The attached test failures were seen while running run-webkit-tests on the mac-debug-ews.
Bot: ews114  Port: mac-yosemite  Platform: Mac OS X 10.10.5
Comment 34 Darin Adler 2016-06-11 12:27:46 PDT
Comment on attachment 281082 [details]
[PATCH] Proposed Fix

Regressions: Unexpected text-only failures (3)
  userscripts/window-onerror-for-isolated-world-1.html [ Failure ]
  userscripts/window-onerror-for-isolated-world-2.html [ Failure ]
  userscripts/window-onerror-for-isolated-world-3.html [ Failure ]
Comment 35 Joseph Pecoraro 2016-06-13 13:35:36 PDT
(In reply to comment #31)
> Wow, the bots output is way better then my local output! cq- but I'll strive
> to get a build that look like the bots.

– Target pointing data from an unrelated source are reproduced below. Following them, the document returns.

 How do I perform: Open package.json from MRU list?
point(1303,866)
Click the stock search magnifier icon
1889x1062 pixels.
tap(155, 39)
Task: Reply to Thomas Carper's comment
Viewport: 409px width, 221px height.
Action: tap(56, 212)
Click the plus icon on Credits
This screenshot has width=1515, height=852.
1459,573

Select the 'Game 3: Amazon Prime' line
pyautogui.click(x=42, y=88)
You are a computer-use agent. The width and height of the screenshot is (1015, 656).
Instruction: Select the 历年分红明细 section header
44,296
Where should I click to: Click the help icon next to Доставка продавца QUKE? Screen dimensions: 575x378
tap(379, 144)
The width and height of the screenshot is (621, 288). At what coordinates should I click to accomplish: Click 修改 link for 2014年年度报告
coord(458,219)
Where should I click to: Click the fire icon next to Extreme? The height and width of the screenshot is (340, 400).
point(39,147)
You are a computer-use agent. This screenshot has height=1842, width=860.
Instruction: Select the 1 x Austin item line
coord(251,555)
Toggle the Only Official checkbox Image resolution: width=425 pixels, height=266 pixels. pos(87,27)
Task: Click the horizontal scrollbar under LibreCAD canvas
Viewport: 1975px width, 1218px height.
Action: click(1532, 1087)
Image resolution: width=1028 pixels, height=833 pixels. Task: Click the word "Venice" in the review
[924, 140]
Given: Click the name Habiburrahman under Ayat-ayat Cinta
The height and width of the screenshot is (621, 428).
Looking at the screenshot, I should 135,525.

Interesting, so these tests fail, and are skipped, on WebKit2. So I'll follow-suit and file a bug on WebKit2.
Comment 36 Alexey Proskuryakov 2016-06-13 13:38:41 PDT
To clarify, EWS failures are WebKit1.
Comment 37 Joseph Pecoraro 2016-06-13 13:46:22 PDT
Created attachment 281195 [details]
[PATCH] Proposed Fix
Comment 38 WebKit Commit Bot 2016-06-13 20:26:35 PDT
Comment on attachment 281195 [details]
[PATCH] Proposed Fix

Clearing flags on attachment: 281195

Committed r202023: <http://trac.webkit.org/changeset/202023>
Comment 39 WebKit Commit Bot 2016-06-13 20:26:47 PDT
All reviewed patches have been landed.  Closing bug.